La dynamique autour du dialogue national inclusif en République démocratique du Congo connaît une nouvelle évolution. Au lendemain de l’accord de principe exprimé par le président Félix Tshisekedi en faveur de la tenue de ces assises, la Conférence épiscopale nationale du Congo (CENCO) et l’Église du Christ au Congo (ECC) ont poursuivi leur démarche de médiation en rencontrant, ce samedi 18 juillet, les responsables de la Coalition article 64 pour la défense de l’ordre constitutionnel (C64).
Cette rencontre, placée sous le signe de la concertation, avait pour objectif de restituer aux acteurs de l’opposition les échanges intervenus la veille entre les confessions religieuses et le chef de l’État.
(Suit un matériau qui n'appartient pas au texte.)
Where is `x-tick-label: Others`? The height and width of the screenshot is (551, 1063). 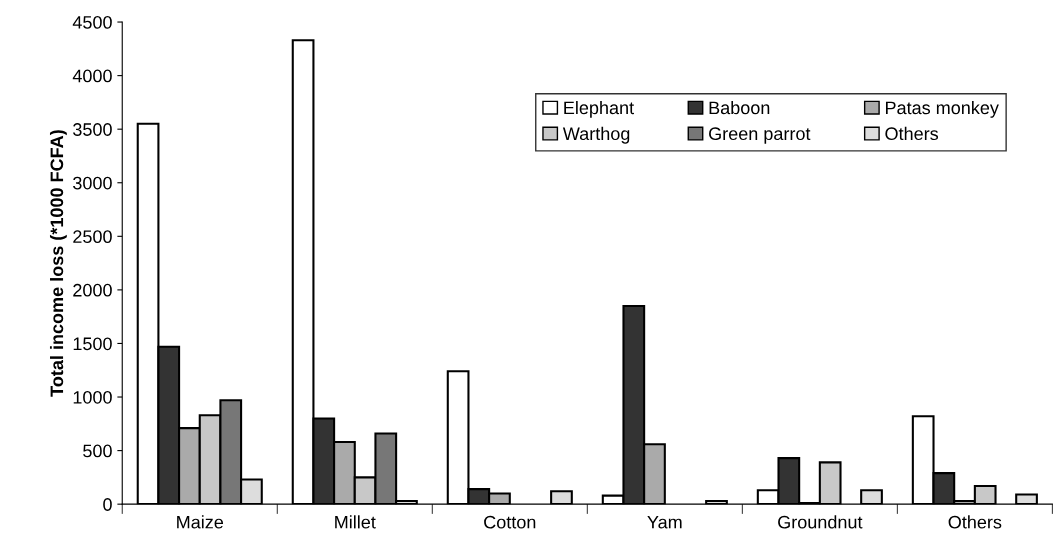 x-tick-label: Others is located at coordinates (975, 522).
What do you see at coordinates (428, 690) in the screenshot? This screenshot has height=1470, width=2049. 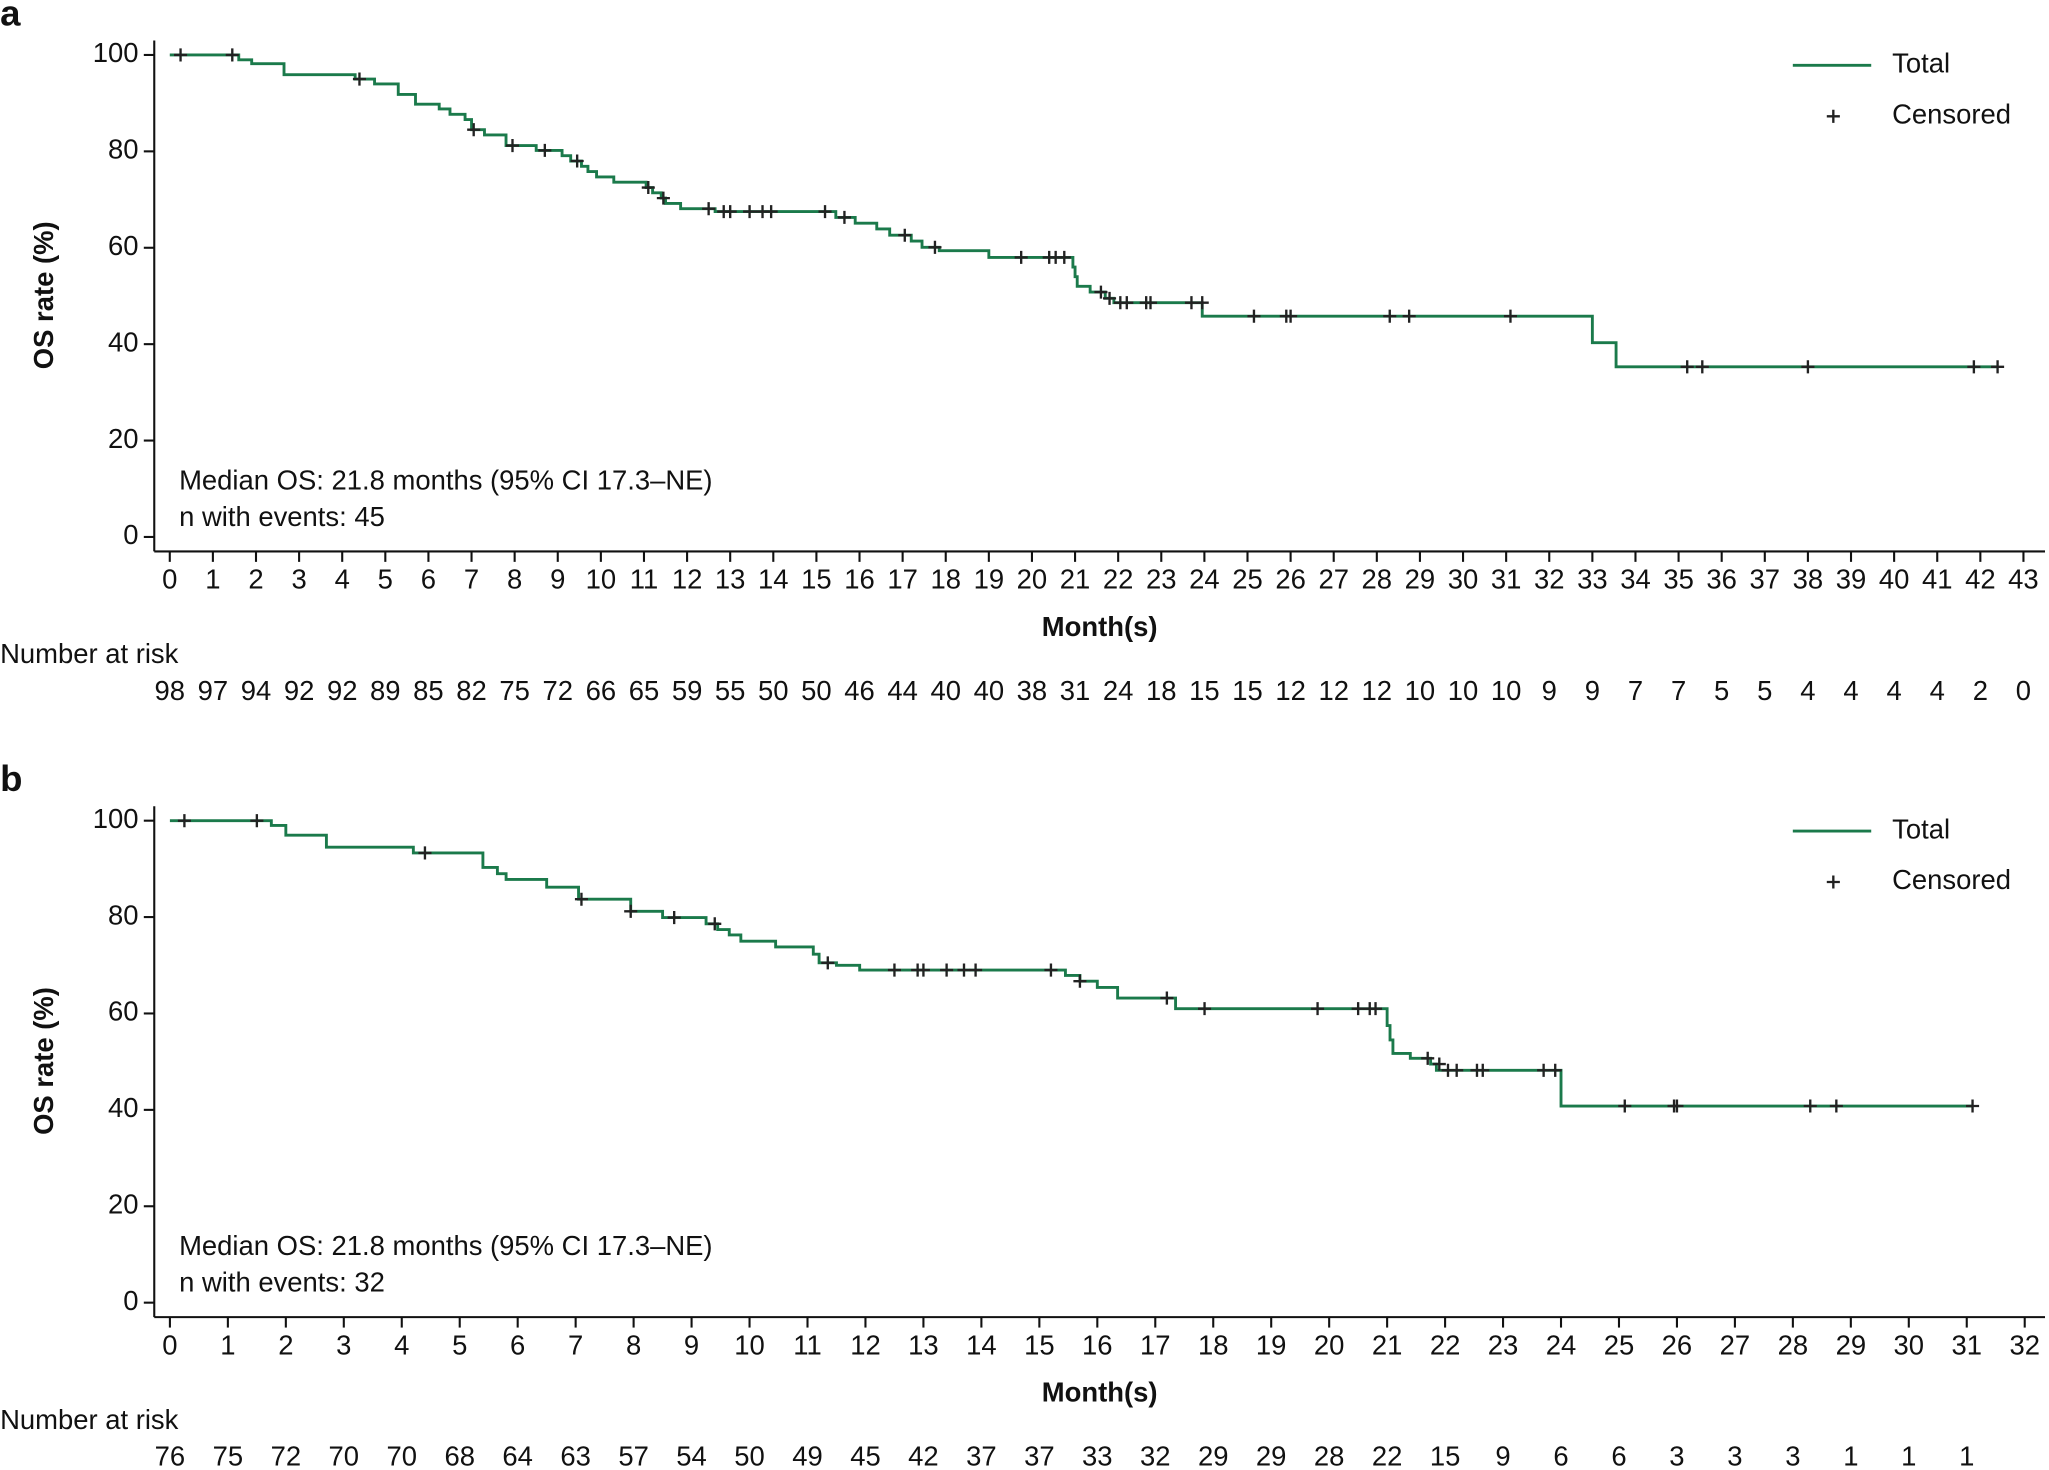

Conduites par le cardinal Fridolin Ambongo, les délégations religieuses ont présenté les principaux éléments de leurs discussions avec Félix Tshisekedi, notamment autour des perspectives d’un dialogue destiné à examiner les causes profondes de la crise multiforme que traverse le pays.
Au cours des échanges, la CENCO et l’ECC ont invité les responsables du C64 à reporter la marche annoncée pour le 22 juillet. Les deux institutions religieuses estiment que l’ouverture exprimée par le président de la République constitue une opportunité pour privilégier la concertation et favoriser un climat d’apaisement entre les différentes forces politiques congolaises.
Pour les confessions religieuses, cette démarche s’inscrit dans une volonté de créer un espace de discussion susceptible de contribuer à la recherche de solutions durables, notamment face à l’insécurité persistante dans l’Est du pays et aux défis liés à la cohésion nationale.
Du côté du C64, une réunion d’urgence a été convoquée à l’issue de cette rencontre avec les représentants religieux. Présidée par Jean-Marc Kabund-A-Kabund, président national de la coalition, cette séance vise à analyser les implications de l’ouverture annoncée au dialogue national ainsi que la suite à réserver à la marche prévue le 22 juillet vers le Palais de la Nation. Les conclusions de ces échanges sont attendues afin de connaître la position officielle de la plateforme de l’opposition.
Cette nouvelle séquence place désormais les différents acteurs face à un enjeu majeur : transformer l’ouverture au dialogue en un véritable cadre de concertation capable de répondre aux préoccupations exprimées par les différentes parties prenantes. Les prochaines décisions du pouvoir comme de l’opposition devraient préciser les contours de ce processus et son impact sur le climat politique national.